The Financial Industry Regulatory Authority Inc. ended 2024 with penalties against the brokerage arms of large banks and financial institutions for a variety of technical and trading issues, ranging from sending mistaken trade information to customers to filing inaccurate Focus reports, an important listing of a firm’s financial information that includes its net capital.
Finra typically issues a flurry of significant settlements with broker-dealers when the calendar turns from one year to the next; both the self-regulator and the brokerage firms Finra oversees want to close lingering oversight and compliance issues by Dec. 31.
“Both sides, the firms as well as the regulators, want to clean up their books going into the new year,” said Sander Ressler, managing director of Essential Edge Compliance Outsourcing Services. “You also see that with the number of customer arbitration claims against firms. The percentage of client complaints that settle in December is probably the higher of the year.”
On Monday, Finra penalized UBS Financial Services Inc. with a censure and fine of $1.1 million related to inaccurate trade confirmations.
From February 2014 through November 2024, UBS sent its customers over 330 million trade confirmations that either disclosed that the price shown was or may be an average price when it was not an average price or failed to disclose that the price shown was in fact an average price, according to Finra.
“These failures occurred even though Finra notified UBS about its inaccurate average price disclosures in February 2014,” Finra stated. UBS accepted Finra’s finding in the matter without admission or denial.
Net capital is a measure of a broker-dealer’s liquidity; small broker-dealers sometimes run afoul of industry net capital requirement during times of intense market volatility or when a specific product fails.

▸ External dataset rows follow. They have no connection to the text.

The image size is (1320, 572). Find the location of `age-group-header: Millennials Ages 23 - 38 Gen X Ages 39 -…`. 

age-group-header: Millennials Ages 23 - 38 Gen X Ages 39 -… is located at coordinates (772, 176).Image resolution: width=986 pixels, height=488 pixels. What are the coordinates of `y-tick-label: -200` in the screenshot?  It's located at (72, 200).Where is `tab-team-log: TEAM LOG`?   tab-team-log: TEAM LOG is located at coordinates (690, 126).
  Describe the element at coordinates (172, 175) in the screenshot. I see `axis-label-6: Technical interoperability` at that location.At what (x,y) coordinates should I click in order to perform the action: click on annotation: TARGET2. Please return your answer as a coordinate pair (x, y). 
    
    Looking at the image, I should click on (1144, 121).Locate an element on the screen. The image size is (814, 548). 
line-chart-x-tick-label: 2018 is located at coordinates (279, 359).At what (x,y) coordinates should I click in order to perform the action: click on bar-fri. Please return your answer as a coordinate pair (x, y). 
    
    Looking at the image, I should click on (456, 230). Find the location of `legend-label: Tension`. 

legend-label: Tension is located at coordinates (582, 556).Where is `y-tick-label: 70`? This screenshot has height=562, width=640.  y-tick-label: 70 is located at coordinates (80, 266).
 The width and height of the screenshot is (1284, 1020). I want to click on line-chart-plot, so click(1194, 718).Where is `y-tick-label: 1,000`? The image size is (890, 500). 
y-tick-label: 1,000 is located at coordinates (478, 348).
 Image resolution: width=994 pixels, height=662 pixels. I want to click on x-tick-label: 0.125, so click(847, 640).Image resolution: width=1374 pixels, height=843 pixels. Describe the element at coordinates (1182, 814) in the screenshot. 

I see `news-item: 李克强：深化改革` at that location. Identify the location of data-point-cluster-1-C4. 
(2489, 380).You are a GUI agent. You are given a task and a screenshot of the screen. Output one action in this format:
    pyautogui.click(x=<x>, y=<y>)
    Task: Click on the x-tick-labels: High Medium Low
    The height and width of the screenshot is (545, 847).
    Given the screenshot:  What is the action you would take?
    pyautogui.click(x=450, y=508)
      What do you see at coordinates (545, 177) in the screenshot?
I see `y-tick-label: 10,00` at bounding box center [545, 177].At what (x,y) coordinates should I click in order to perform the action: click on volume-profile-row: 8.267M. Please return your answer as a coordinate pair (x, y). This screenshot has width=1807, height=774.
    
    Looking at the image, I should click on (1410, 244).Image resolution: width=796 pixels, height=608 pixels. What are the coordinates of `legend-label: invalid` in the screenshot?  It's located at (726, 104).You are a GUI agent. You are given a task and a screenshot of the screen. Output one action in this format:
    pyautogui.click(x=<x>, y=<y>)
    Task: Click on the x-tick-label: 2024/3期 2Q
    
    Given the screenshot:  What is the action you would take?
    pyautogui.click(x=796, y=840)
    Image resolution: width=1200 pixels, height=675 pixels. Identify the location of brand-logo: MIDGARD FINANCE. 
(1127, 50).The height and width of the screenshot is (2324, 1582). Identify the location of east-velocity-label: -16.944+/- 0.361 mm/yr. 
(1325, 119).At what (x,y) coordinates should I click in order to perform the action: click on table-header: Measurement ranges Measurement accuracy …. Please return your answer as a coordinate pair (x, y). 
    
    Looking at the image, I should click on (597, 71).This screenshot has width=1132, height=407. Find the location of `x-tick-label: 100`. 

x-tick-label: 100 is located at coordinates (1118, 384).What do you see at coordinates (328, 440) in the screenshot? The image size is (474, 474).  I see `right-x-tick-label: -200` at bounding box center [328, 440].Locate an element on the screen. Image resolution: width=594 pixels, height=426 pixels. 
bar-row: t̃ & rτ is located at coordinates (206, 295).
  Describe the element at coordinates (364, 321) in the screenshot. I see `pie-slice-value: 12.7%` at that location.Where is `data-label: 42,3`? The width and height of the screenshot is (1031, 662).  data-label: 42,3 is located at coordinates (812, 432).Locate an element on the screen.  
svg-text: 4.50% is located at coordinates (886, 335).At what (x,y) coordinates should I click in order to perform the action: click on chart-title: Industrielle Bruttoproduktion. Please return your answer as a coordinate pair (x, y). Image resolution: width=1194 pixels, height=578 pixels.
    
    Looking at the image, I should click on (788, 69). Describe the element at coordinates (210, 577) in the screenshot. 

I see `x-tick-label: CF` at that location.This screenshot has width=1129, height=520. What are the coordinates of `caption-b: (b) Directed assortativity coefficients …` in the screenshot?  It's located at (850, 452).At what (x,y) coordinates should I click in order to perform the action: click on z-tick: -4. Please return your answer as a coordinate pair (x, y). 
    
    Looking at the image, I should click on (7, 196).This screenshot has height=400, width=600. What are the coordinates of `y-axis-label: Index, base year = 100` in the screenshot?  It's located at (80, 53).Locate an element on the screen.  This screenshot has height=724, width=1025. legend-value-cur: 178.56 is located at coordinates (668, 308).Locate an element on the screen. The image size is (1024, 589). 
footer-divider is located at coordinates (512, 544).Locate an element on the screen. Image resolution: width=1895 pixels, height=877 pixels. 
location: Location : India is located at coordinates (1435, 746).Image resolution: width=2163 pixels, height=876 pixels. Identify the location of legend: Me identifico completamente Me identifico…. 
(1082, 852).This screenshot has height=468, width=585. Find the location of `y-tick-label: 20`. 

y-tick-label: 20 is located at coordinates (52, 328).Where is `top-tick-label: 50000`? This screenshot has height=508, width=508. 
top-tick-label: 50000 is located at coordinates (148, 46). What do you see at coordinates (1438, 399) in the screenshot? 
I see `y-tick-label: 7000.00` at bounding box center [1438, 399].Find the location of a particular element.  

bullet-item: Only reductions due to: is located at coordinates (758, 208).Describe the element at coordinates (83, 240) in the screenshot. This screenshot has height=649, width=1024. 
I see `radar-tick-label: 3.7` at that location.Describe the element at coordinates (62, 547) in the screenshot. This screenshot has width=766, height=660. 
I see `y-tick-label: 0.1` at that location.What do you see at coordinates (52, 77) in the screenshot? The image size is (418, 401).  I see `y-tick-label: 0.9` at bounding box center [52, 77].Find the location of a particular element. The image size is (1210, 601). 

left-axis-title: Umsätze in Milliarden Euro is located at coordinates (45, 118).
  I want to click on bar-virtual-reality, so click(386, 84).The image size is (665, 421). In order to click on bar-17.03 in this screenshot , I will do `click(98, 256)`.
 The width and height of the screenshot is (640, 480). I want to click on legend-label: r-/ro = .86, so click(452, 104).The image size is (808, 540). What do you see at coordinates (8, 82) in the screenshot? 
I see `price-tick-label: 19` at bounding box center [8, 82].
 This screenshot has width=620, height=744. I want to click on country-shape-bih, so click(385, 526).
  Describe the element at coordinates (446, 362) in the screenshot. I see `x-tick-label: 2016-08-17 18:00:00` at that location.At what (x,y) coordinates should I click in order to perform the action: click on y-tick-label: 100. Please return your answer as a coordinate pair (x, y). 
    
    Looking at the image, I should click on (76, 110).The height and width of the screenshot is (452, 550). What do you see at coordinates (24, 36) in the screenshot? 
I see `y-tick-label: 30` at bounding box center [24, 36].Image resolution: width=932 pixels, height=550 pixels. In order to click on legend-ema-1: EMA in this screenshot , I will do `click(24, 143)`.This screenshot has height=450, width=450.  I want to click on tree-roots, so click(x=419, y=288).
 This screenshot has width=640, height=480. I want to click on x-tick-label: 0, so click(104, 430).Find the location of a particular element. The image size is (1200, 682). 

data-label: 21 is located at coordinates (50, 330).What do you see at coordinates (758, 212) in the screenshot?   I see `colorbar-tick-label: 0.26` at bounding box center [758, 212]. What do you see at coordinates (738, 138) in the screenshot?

According to a Finra settlement from Tuesday, between at least January 2020 and April 2021, Barclays Capital Inc. violated Finra industry rules by failing to establish and maintain a supervisory system, including written supervisory procedures, reasonably designed to achieve compliance with rules relating to net capital set forth in the Securities Exchange Act of 1934.
Over that time, the firm filed 16 Focus with inaccurate net capital figures and maintained inaccurate books and records relating to net capital, according to Finra.
Barclays Capital was censured and fined $1 million in the net capital matter; the firm consented to the Finra settlement without admission or denial.
Meanwhile, Finra also on Tuesday censured and fined Citigroup Global Markets Inc. $100,000 for violating industry rules and standards involving municipal securities, specifically by permitting three brokers to act as municipal bond traders when they were not qualified, according to Finra. Citigroup Global Markets consented to the settlement without admission or denial.